Try it:
For each line below that includes the string "panel", show the whole line.

Extracted material:
--*--
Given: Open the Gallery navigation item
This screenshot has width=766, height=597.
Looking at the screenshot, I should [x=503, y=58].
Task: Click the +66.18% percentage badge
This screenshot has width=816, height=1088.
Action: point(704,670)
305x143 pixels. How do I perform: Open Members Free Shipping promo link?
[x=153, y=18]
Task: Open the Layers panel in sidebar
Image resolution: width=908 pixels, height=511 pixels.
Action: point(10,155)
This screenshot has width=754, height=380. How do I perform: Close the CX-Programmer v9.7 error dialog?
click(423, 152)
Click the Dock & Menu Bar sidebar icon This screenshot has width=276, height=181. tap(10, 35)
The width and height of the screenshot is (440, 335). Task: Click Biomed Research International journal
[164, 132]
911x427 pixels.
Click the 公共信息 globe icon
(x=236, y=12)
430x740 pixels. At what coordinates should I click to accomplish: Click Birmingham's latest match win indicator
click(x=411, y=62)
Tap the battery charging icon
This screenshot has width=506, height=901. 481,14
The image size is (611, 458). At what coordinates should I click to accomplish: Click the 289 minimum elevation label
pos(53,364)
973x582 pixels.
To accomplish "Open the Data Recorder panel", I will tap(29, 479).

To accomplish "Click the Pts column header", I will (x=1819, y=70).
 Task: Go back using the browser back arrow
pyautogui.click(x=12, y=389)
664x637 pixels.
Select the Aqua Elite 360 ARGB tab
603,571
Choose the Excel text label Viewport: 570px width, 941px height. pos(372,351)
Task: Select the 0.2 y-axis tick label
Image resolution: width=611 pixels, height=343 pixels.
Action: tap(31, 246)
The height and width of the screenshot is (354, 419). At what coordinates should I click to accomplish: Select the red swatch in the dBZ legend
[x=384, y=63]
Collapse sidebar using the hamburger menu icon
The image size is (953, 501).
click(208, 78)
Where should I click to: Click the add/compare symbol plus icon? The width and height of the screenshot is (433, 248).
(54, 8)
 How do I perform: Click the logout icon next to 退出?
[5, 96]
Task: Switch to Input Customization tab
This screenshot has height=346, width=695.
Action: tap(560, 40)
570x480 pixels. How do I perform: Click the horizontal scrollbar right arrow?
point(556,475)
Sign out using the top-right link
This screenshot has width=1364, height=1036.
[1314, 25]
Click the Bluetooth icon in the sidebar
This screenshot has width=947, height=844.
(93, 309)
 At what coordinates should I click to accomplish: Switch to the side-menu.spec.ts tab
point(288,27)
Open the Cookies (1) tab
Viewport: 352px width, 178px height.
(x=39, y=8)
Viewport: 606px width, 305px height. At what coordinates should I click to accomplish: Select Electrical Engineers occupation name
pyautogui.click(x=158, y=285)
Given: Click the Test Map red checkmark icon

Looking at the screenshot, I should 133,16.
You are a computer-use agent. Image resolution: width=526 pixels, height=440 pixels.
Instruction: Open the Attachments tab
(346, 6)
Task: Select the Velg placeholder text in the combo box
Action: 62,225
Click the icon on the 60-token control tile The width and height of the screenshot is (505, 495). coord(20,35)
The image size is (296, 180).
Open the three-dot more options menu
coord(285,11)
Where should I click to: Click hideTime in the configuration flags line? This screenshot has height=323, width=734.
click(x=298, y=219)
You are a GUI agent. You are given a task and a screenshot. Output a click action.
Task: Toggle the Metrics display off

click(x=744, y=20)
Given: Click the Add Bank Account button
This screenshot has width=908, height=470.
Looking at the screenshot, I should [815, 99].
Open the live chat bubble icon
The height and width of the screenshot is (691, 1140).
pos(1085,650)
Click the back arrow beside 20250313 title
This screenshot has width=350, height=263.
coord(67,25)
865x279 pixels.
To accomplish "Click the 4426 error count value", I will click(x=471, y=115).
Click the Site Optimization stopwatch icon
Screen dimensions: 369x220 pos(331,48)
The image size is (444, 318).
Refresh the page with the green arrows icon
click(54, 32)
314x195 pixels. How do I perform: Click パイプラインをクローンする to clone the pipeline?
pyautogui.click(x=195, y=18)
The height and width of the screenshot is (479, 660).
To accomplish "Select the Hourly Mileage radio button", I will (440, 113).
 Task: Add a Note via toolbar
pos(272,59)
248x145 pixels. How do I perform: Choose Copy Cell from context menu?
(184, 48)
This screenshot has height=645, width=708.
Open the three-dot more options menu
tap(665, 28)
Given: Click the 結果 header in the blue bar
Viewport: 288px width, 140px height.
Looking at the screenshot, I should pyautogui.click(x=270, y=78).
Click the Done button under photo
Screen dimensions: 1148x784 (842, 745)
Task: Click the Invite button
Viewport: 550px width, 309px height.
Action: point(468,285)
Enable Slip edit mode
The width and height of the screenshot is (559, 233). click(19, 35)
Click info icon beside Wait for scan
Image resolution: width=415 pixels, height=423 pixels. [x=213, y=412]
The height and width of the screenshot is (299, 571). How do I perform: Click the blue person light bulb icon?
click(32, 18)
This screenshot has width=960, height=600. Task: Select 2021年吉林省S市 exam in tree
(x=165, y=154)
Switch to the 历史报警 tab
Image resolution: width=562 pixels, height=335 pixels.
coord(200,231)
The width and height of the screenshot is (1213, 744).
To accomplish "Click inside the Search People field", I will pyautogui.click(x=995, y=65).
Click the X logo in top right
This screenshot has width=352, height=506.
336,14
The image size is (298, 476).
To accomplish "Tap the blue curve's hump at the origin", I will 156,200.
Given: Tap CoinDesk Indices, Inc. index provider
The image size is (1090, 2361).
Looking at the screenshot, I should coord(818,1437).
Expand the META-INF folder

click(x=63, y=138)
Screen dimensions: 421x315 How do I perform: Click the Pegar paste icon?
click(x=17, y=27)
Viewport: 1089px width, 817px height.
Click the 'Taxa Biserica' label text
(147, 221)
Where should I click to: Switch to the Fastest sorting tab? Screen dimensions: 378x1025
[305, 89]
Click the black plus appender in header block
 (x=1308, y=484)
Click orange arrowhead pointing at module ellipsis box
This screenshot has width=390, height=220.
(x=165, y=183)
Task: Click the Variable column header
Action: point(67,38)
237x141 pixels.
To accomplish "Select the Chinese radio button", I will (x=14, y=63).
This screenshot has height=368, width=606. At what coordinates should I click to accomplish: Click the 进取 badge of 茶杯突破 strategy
--*--
Your response:
Task: Open the Layers panel in sidebar
To accomplish "Open the Data Recorder panel", I will tap(29, 479).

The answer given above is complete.